En ce qui concerne les transformations du Refugio Casa del Migrante, l'auteur retrace son histoire et les changements intervenus dans le processus de migration, non seulement en ce qui concerne les personnes qui y participent, mais aussi le type de soutien qu'il apporte. Comme c'est le cas pour la plupart des refuges qui commencent par l'aide humanitaire, ses créateurs se sont concentrés sur la fourniture de nourriture et la propreté ; plus tard, ils ont incorporé d'autres soutiens tels que des services juridiques pour les réfugiés, la collaboration et l'implication d'organismes internationaux tels que le Comité international de la Croix-Rouge, le Haut Commissariat des Nations unies pour les réfugiés (HCR), le Programme des Nations unies pour le développement (PNUD) et le Haut Commissariat des Nations unies pour les réfugiés (HCR), et le Programme des Nations unies pour le développement (PNUD).unhcr), la coopération allemande pour le développement durable, avec des projets visant à conseiller les demandes d'asile ; en outre, il existe une préoccupation et un intérêt pour le soutien de l'intégration de la population migrante, comme le projet Casitas, dont l'objectif était d'installer les migrants d'Amérique centrale dans un processus d'intégration à Guadalajara, pour n'en citer que quelques-uns. L'auteur présente cette participation multipartite à partir d'une analyse multidimensionnelle mentionnée au début de cette étude, dans laquelle les vies et les trajectoires des migrants et des collaborateurs, la communauté qui interagit avec eux et la participation d'organisations internationales, nationales et locales sont imbriquées, comme la collaboration de fm4 Le libre passage en relation avec les processus socioculturels et les politiques migratoires.

L'auteur rend compte de la solidarité, mais expose aussi les conflits, les frictions qui existent entre les personnes impliquées dans les activités de la maison, les nouvelles dynamiques, les tensions avec l'arrivée des familles et des caravanes qui ont commencé en 2018, ainsi qu'entre les migrants eux-mêmes. Il se termine par une présentation des défis rencontrés par El Refugio Casa del Migrante pour devenir une association civile, les défis de soutenir les personnes en quête de refuge, non seulement avec le soutien institutionnel de la Commission mexicaine d'aide aux réfugiés (comar), mais aussi le soutien d'autres organisations.

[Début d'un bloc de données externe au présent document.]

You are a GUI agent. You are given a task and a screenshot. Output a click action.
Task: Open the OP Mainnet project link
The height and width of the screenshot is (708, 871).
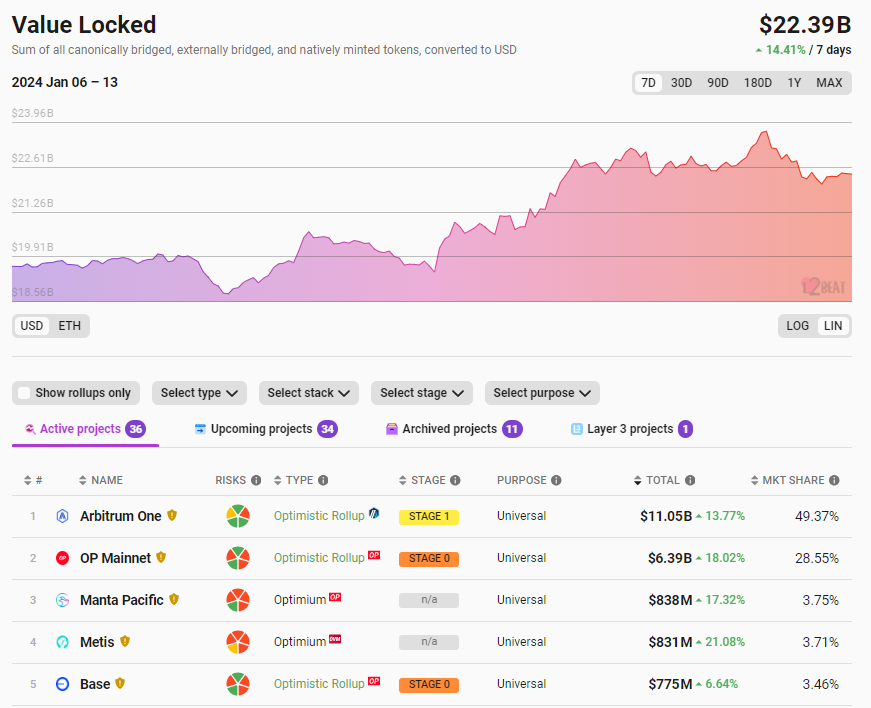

De manière réitérée mais nécessaire, il évoque la pertinence de ces refuges, qui prennent en charge des migrants abandonnés comme expression de leur précarité, expulsés et exclus d'un ordre social : "Ils sont démunis face au système légal, pauvres, racisés, hors-la-loi, subalternes, dé-citoyens, homo sacer" (p. 478). Ce sont les personnes qui circulent dans le cadre d'une (in)mobilisation de "vies précaires".

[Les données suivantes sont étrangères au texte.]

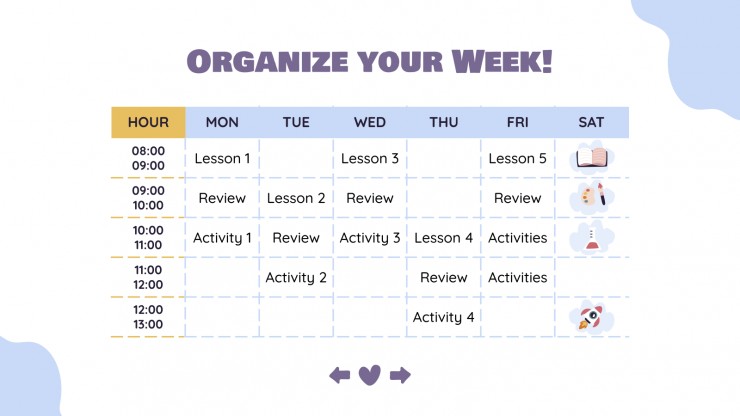Click the chemistry flask icon
Viewport: 740px width, 416px height.
[591, 237]
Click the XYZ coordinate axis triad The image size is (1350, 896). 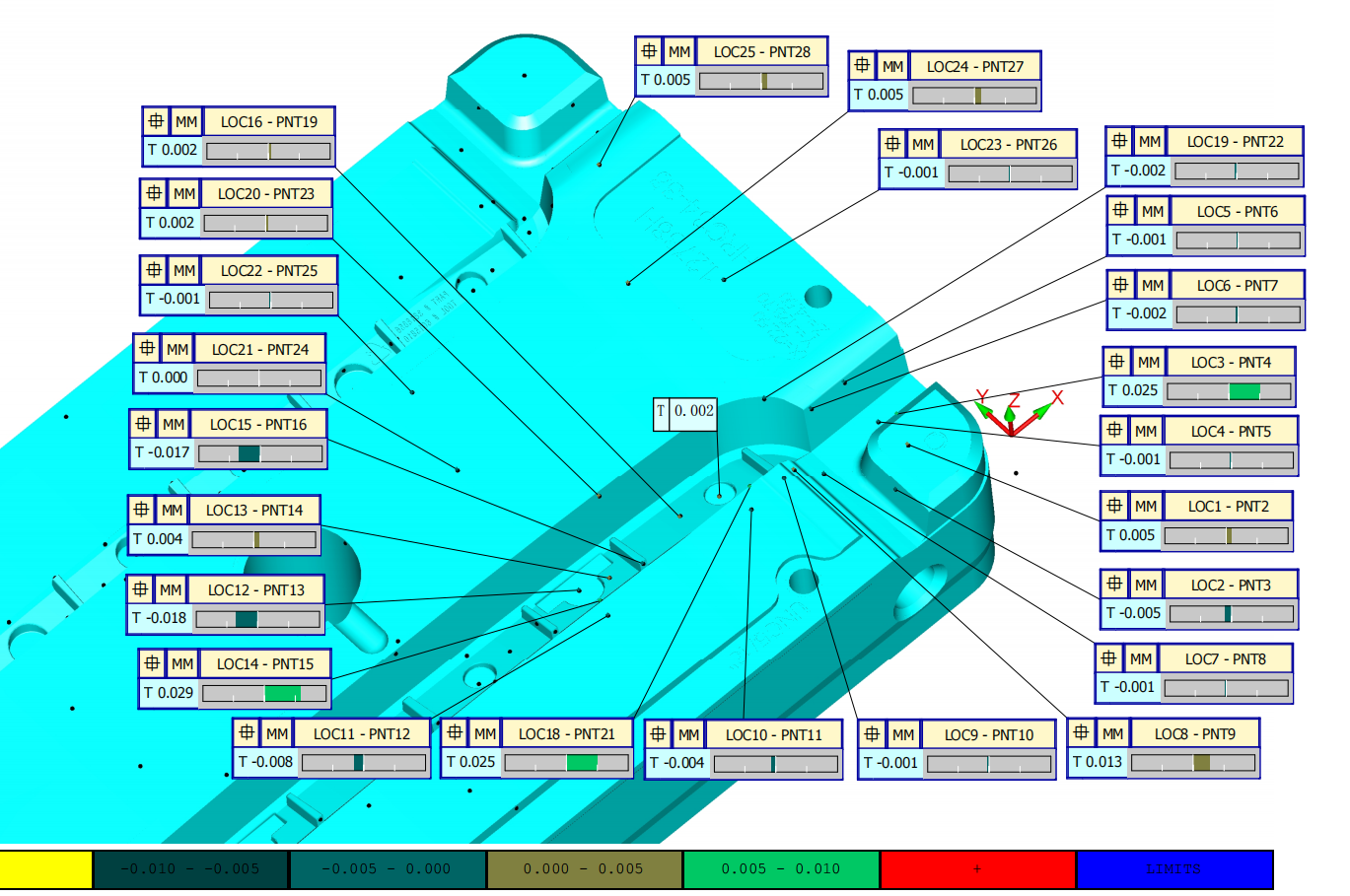[1014, 412]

Ofelia Woo Morales Docteur en sciences sociales, enseignant-chercheur au département d'études socio-urbaines de l'université de Guadalajara, membre du système national des chercheurs au niveau de l'université nationale de Guadalajara. iiProfil de la Promep. Sujets d'intérêt : migration internationale, avec une spécialisation dans la migration des Mexicains vers les États-Unis, migration des femmes et des familles, migration de retour et réformes des politiques migratoires. Auteur et coordinateur de plusieurs publications nationales et internationales sur ces sujets. Projets de recherche en cours : "La migration mexicaine aux États-Unis, entre permanence et retour" (université de Guadalajara) ; collaboratrice du projet "Frontières du XXIe siècle" (université de Guadalajara). xxila reconfiguration et les nouvelles fonctions des frontières du siècle xxi"El Colegio de la Frontera Norte, appel à la science de la frontière, 2019.